No Amazonas, a Defensoria Pública do Estado intensificou ações para ampliar o atendimento e garantir proteção às vítimas, tanto na capital quanto no interior.
Defensoria amplia atuação no estado
A atuação ocorre por meio do Núcleo de Defesa dos Povos Originários e Comunidades Tradicionais e do Núcleo de Promoção e Defesa dos Direitos da Mulher, que trabalham na prevenção, orientação e acompanhamento de casos.
Entre as iniciativas recentes está a criação de materiais informativos voltados às mulheres indígenas, com orientações sobre direitos, tipos de violência e acesso a serviços públicos.
Desafios incluem isolamento e barreiras culturais
De acordo com especialistas, a violência contra mulheres indígenas é agravada por fatores como isolamento geográfico, dificuldades de acesso aos serviços públicos e barreiras linguísticas.
Esses obstáculos contribuem para a subnotificação dos casos e dificultam a responsabilização dos agressores.
Dados apontam crescimento e subnotificação
Levantamentos indicam que, além do aumento de registros, há um número significativo de casos que não chegam às autoridades.
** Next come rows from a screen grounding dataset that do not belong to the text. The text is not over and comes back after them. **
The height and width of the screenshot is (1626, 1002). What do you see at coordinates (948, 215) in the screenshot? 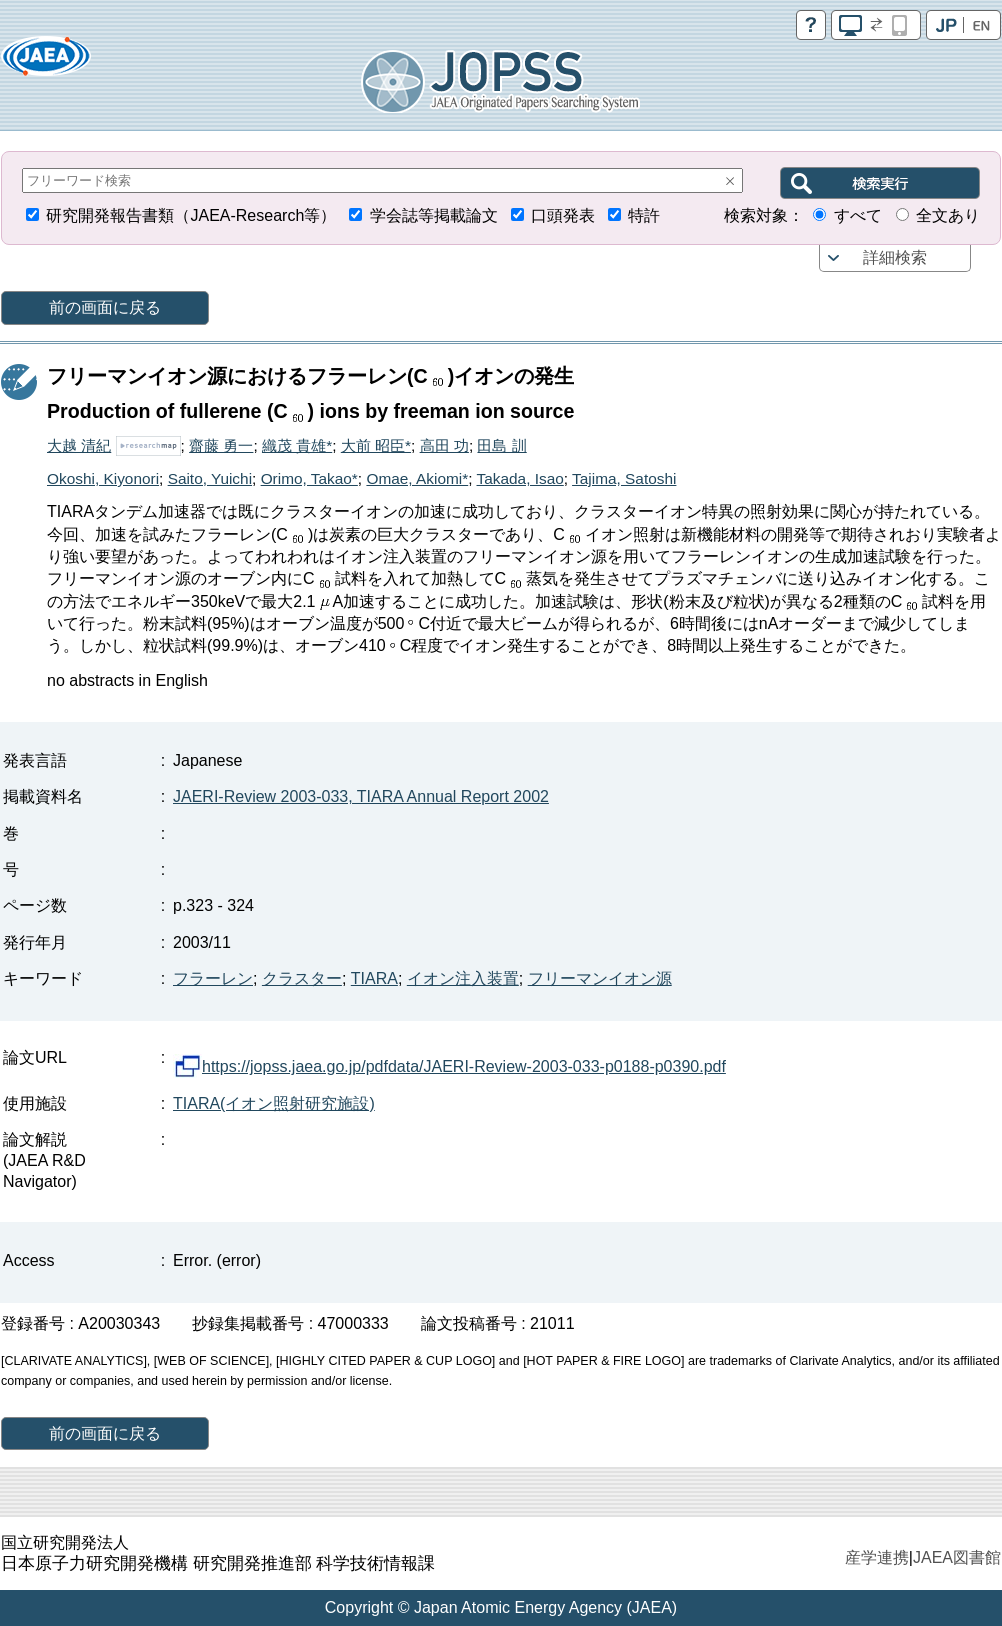
I see `全文あり` at bounding box center [948, 215].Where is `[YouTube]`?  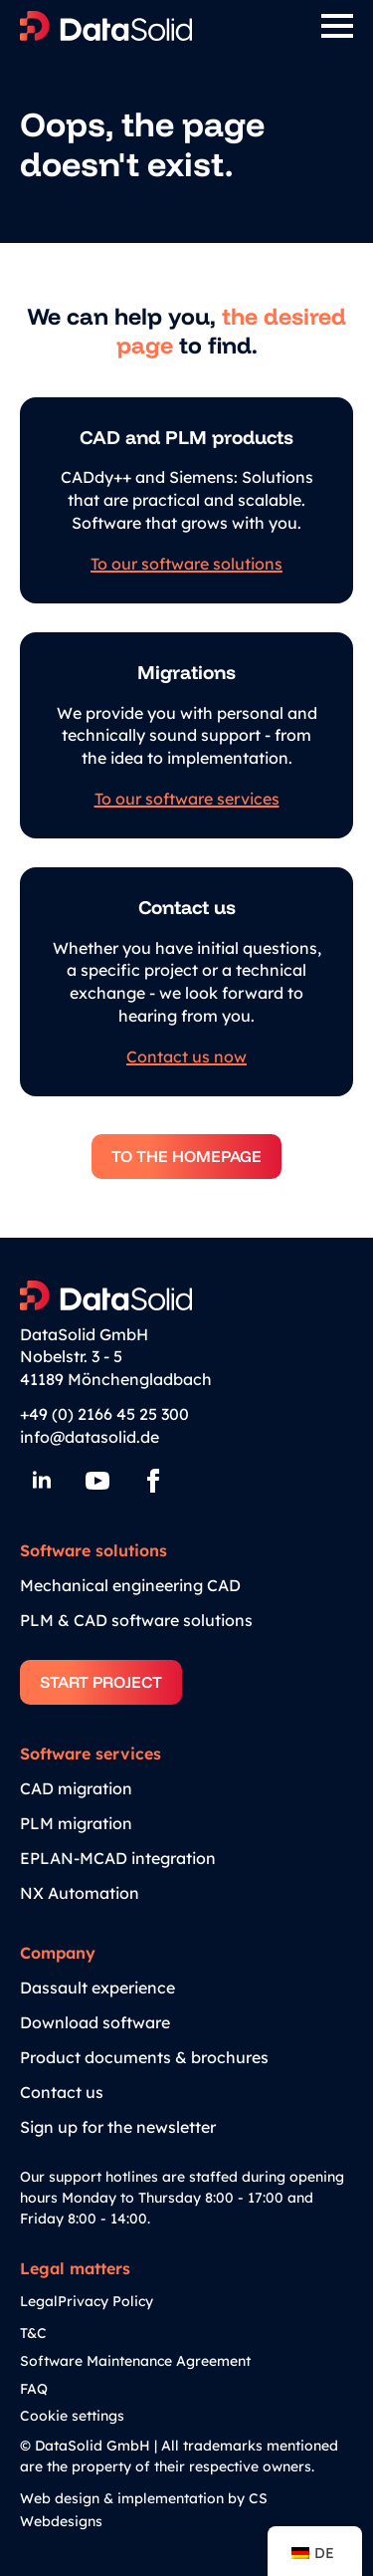
[YouTube] is located at coordinates (97, 1481).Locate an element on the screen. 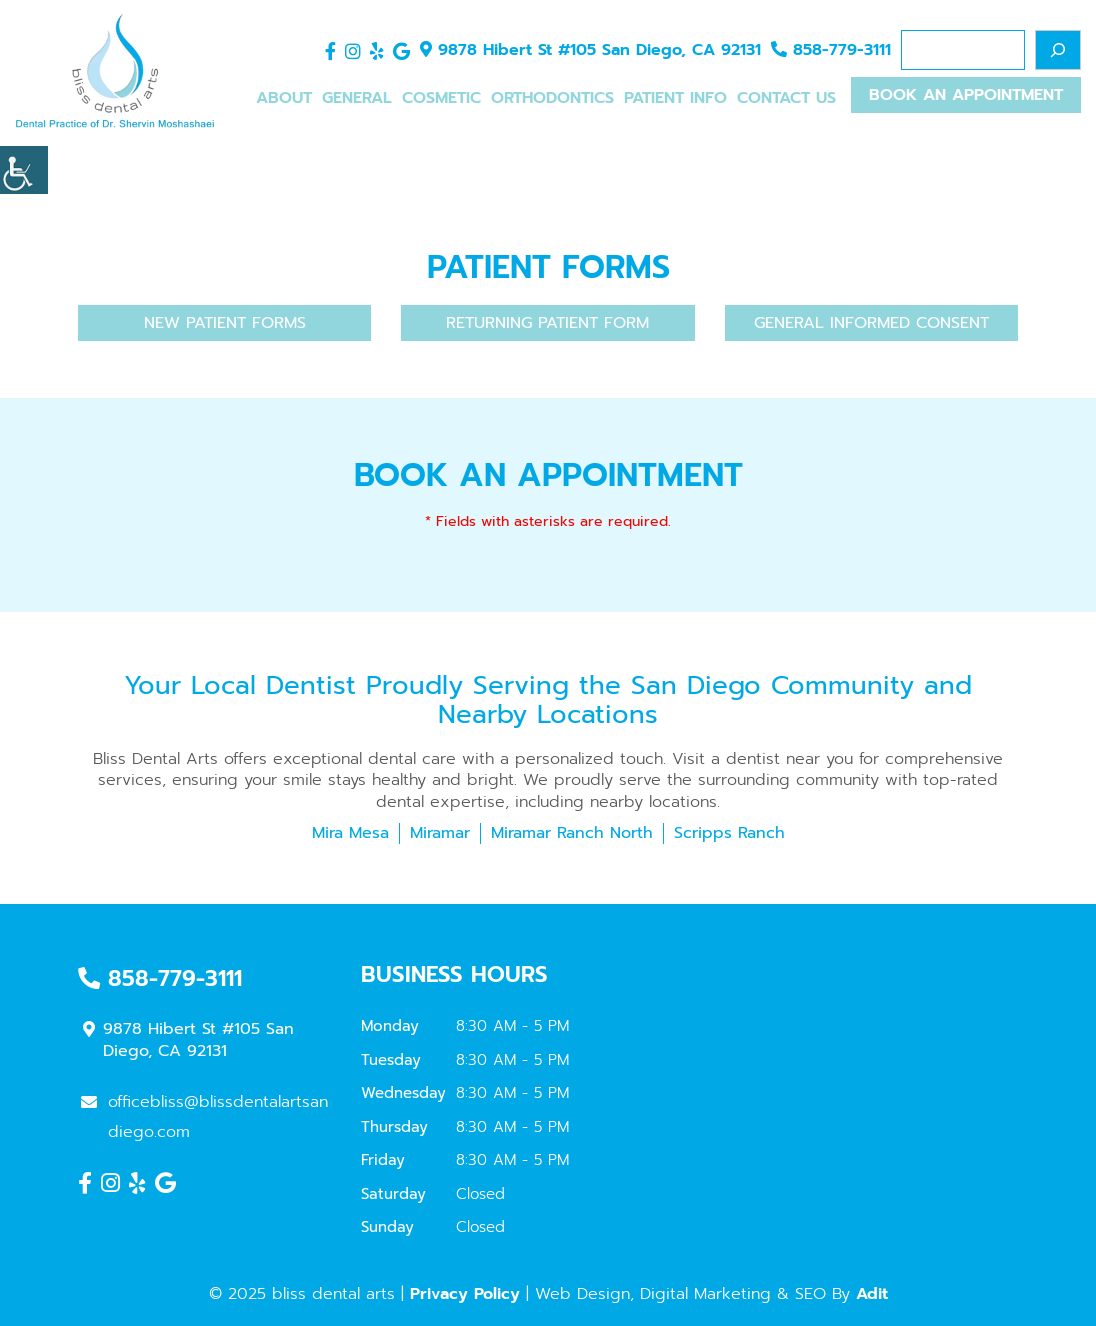  Mira Mesa is located at coordinates (350, 833).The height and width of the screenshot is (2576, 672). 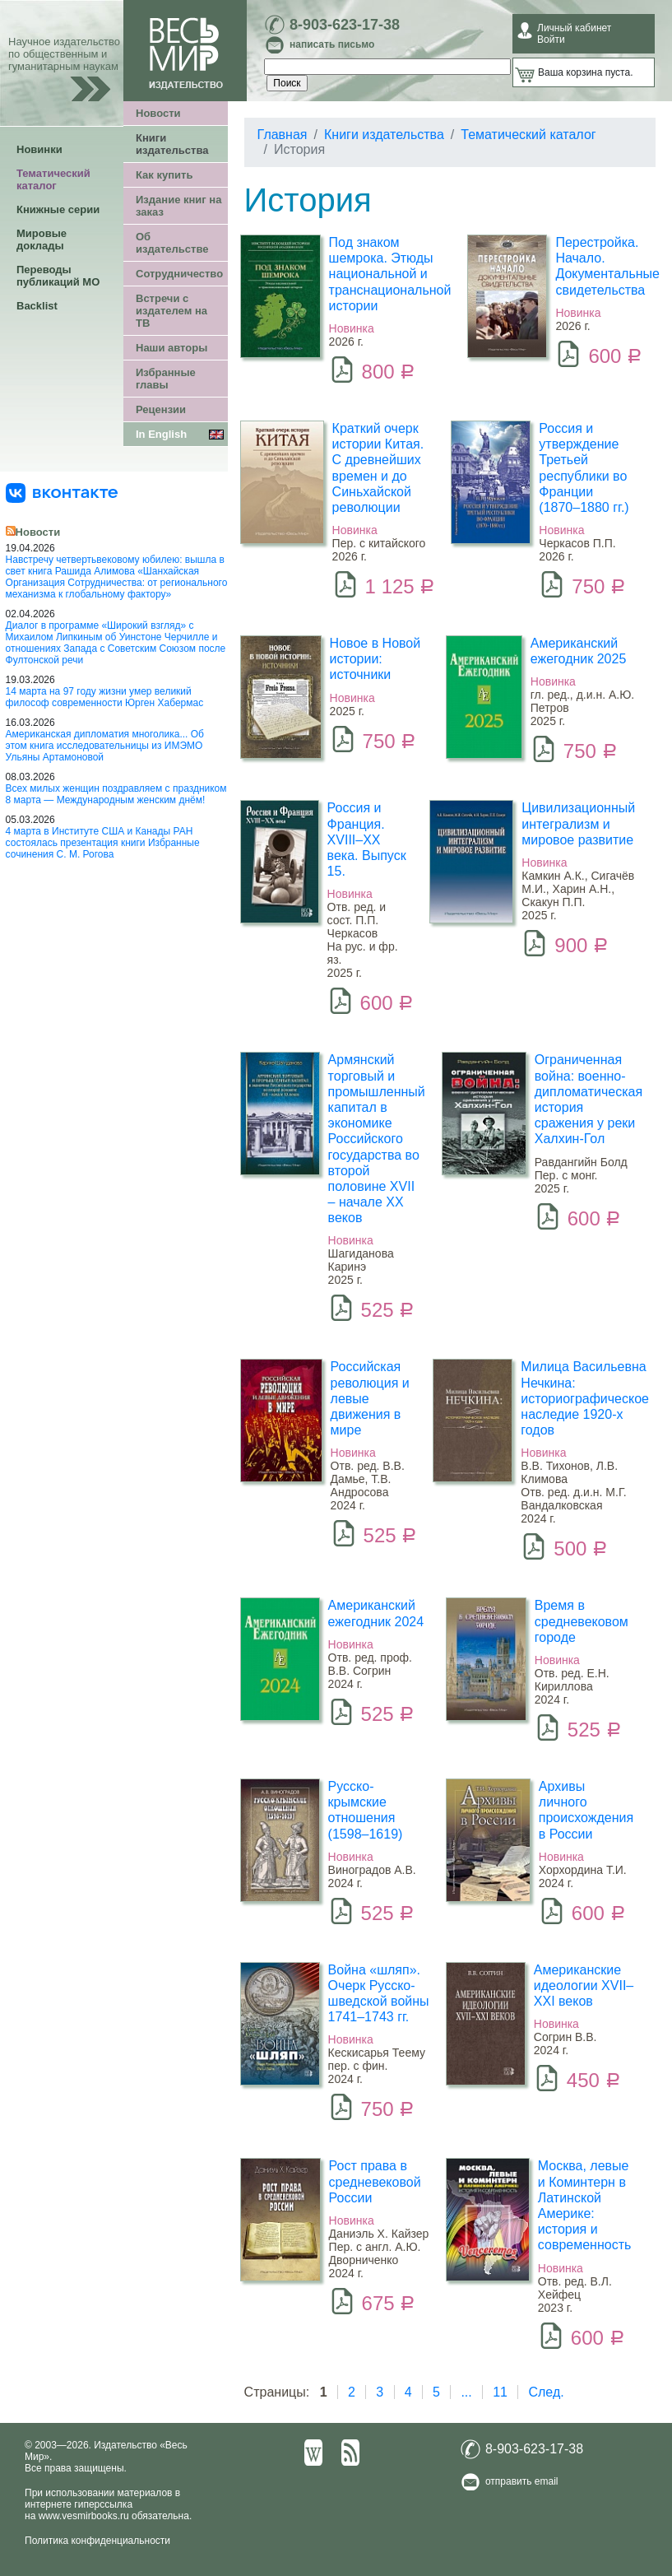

A falta de acolhimento adequado e de políticas públicas específicas também é apontada como um desafio.
Outro estudo aponta crescimento expressivo nas mortes violentas de mulheres indígenas nas últimas décadas, com maior impacto entre jovens.
Medidas legais e políticas públicas
Recentemente, foram sancionadas novas leis com foco na proteção das mulheres, incluindo medidas mais rígidas contra agressores e a criação de uma data nacional dedicada ao combate à violência contra mulheres e meninas indígenas.
Além disso, projetos em tramitação buscam melhorar o atendimento em delegacias e órgãos de segurança para esse público.
Como buscar ajuda
No Amazonas, mulheres em situação de violência podem procurar delegacias ou acionar a rede de proteção.
A Defensoria Pública também oferece atendimento gratuito, orientação jurídica e acompanhamento dos casos, mesmo sem registro formal inicial.
Em nível nacional, a Central de Atendimento à Mulher, pelo número 180, oferece informações e recebe denúncias. Em situações de emergência, o contato deve ser feito pelo 190.